The materials have been taken away from the flat in Curtis House, a 13-storey council block in Bounds Green, for forensic tests, a Met spokesman confirmed.

Today officers also seized a car about two miles away in East Finchley, Scotland Yard said. The car was impounded in connection with the attempted bombings of July 21.

Meanwhile the Home Office have revealed that the man wanted for trying to blow up a bus last week had a British passport.

Muktar Saed Ibrahim, also known as Muktar Mohammed Saed, became a British citizen last September.

Both he and Yassin Hassan Omar, the suspected would-be Warren Street Tube bomber, have been in the UK since 1992.

They were granted "exceptional leave to remain" as dependants of asylum seekers, a Home Office spokesman said.

Muktar Saed Ibrahim fled from Eritrea at age 14 and applied for British citizenship in November 2003.

Yassin Hassan Omar was 11 when he came from war-torn Somalia and received indefinite leave to remain in May 2000.

He was the registered occupant of the flat in Curtis House, a spokesman of Enfield council said.

For more than five years, since February 1999, he has received housing benefit to pay the rent.

Muktar Saed Ibrahim lived with him for the last two years.

In another development, police have been granted permission to question a man arrested at the weekend in Tulse Hill, south London, until tomorrow.

Five men are in custody in connection with the second wave of attacks, but police are still hunting the bombers.

A sixth man, hotel porter Adnan Abdelah, have been charged with wasting police time in the attempted bombing investigation.

Last Friday the 24-year-old, of Bromley-by-Bow in east London, reported to the British Transport Police office at Tottenham Court Road Tube station.

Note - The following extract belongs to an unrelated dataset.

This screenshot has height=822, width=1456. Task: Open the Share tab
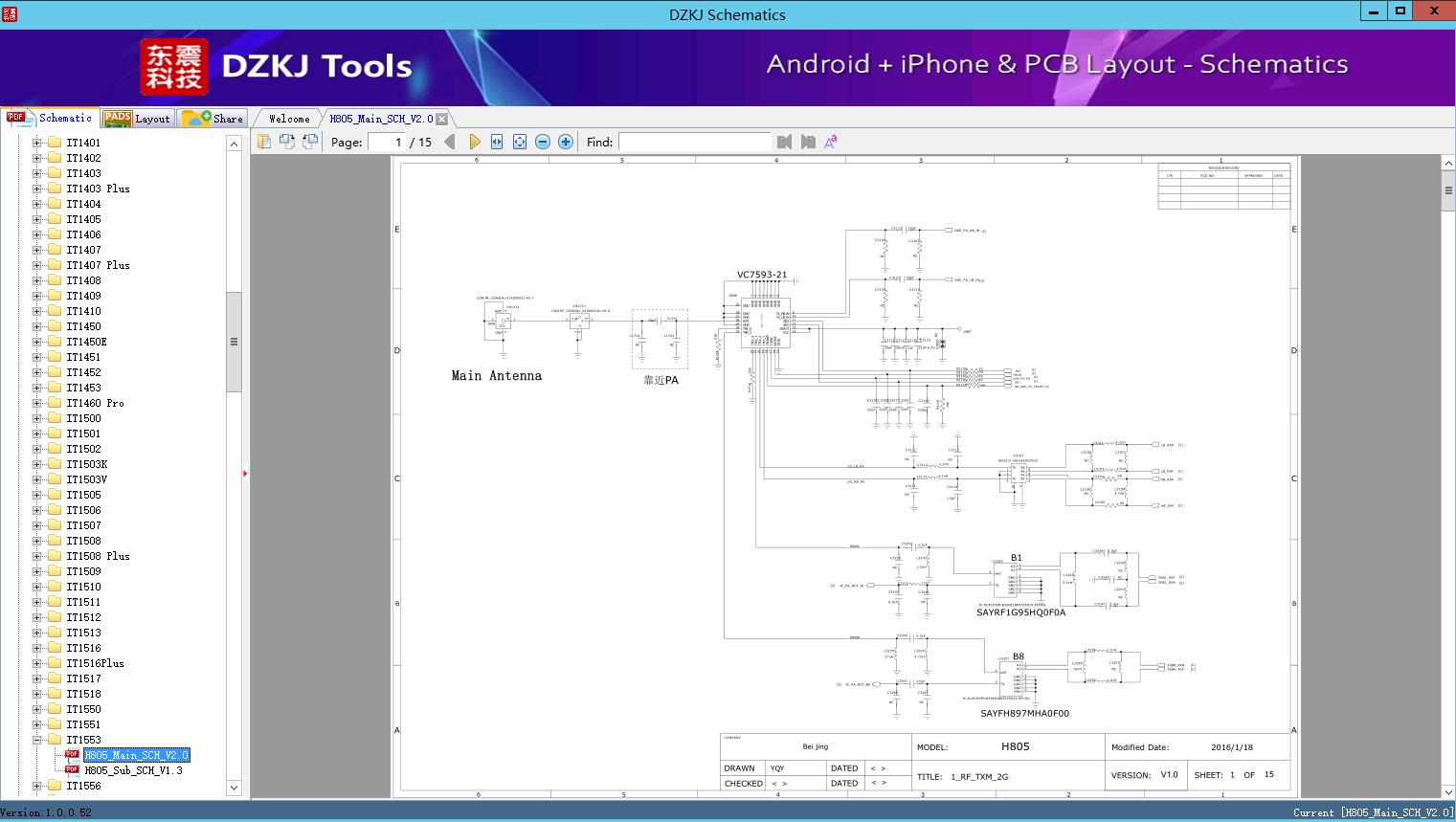coord(213,119)
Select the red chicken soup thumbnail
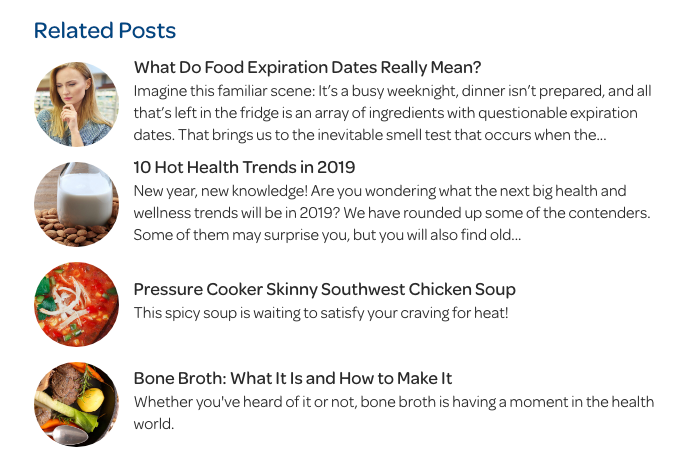The height and width of the screenshot is (467, 700). [x=76, y=304]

Hours of inquiries showed he was not involved in the second wave of attacks.

The porter also faces a charge of possessing a forged French ID card and will appear at Bow Street magistrates' court tomorrow.

Tonight the Casualty Bureau, which helped to trace victims of the 7/7 attacks, will close, as all the casualties have been identified.

The bureau at Hendon received more than 121,000 calls from worried loved ones.